DESCRIZIONE DEL COMPITO :: Per favore, riporta il passo del brano normativo partendo da "7. Il piano" e proseguendo fino a "Carta dei servizi.", e sostituisci "Tribunali dei minori" con "Tribunali per i minorenni".

4. In ogni caso, fatti
salvi gli interventi riservati allo Stato, l’accesso è garantito alle persone
occasionalmente presenti o temporaneamente dimoranti sul territorio regionale
limitatamente agli interventi indifferibili secondo le modalità definite dal
regolamento regionale.
5. I criteri di
partecipazione e/o compartecipazione al costo delle prestazioni da parte dei
cittadini utenti è definito nel piano regionale.
6. E’ garantita la
priorità di accesso ai soggetti di cui all’articolo 2, comma 2, secondo i
parametri definiti dai Comuni sulla base delle indicazioni del piano regionale
e delle disposizioni nazionali in materia di livelli essenziali di assistenza.
7. Il piano
regionale riserva una quota delle risorse per l’anticipazione ai Comuni degli
oneri derivanti dagli interventi di cui ai commi 3 e 4, nelle more dell’azione
di rivalsa, e per gli interventi dei Comuni in ottemperanza alle ordinanze dei
Tribunali dei minori.
Art. 37
(Carta dei
servizi)
1. Al fine di
garantire la trasparenza delle azioni dei gestori dei servizi e la tutela degli
utenti, i soggetti erogatori sono tenuti ad adottare la Carta dei servizi.
2. I soggetti
erogatori definiscono una propria Carta dei servizi che contenga almeno i
seguenti elementi:
a) tipologia delle
prestazioni;
b) tariffa per
ciascuna prestazione;
c)
partecipazione/compartecipazione alla spesa da parte degli utenti;
d) modalità
d’informazione sui servizi;
e) modalità di
partecipazione degli utenti al controllo della qualità dei servizi e alla vita
comunitaria;
f) modalità per i
ricorsi da parte degli utenti nei confronti dei responsabili dei servizi;
g) informazione
sul regolamento interno.
3. L’adozione
della Carta dei servizi è requisito indispensabile per l’accreditamento di cui
all’articolo 33.

DATI FORNITI ::
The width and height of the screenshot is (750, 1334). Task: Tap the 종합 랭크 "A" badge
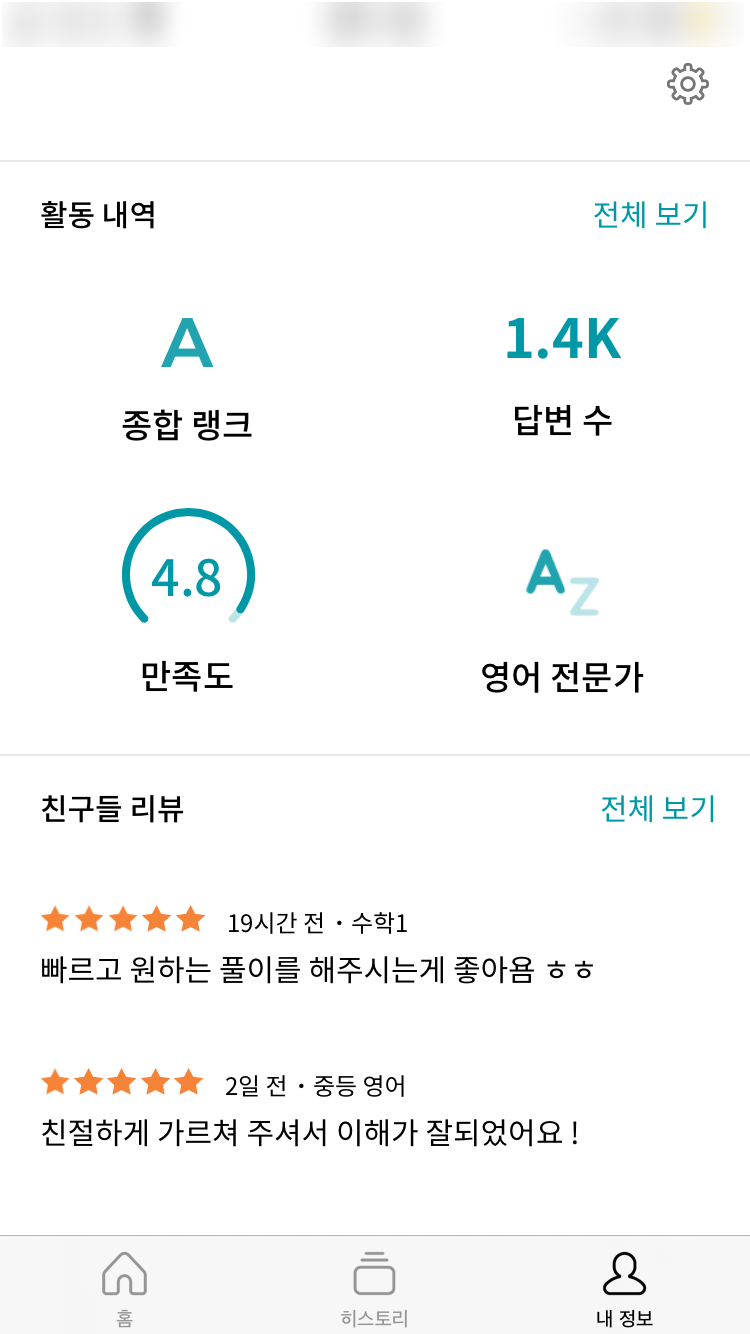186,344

RISULTATO ATTESO ::
7. Il piano
regionale riserva una quota delle risorse per l’anticipazione ai Comuni degli
oneri derivanti dagli interventi di cui ai commi 3 e 4, nelle more dell’azione
di rivalsa, e per gli interventi dei Comuni in ottemperanza alle ordinanze dei
Tribunali per i minorenni.
Art. 37
(Carta dei
servizi)
1. Al fine di
garantire la trasparenza delle azioni dei gestori dei servizi e la tutela degli
utenti, i soggetti erogatori sono tenuti ad adottare la Carta dei servizi.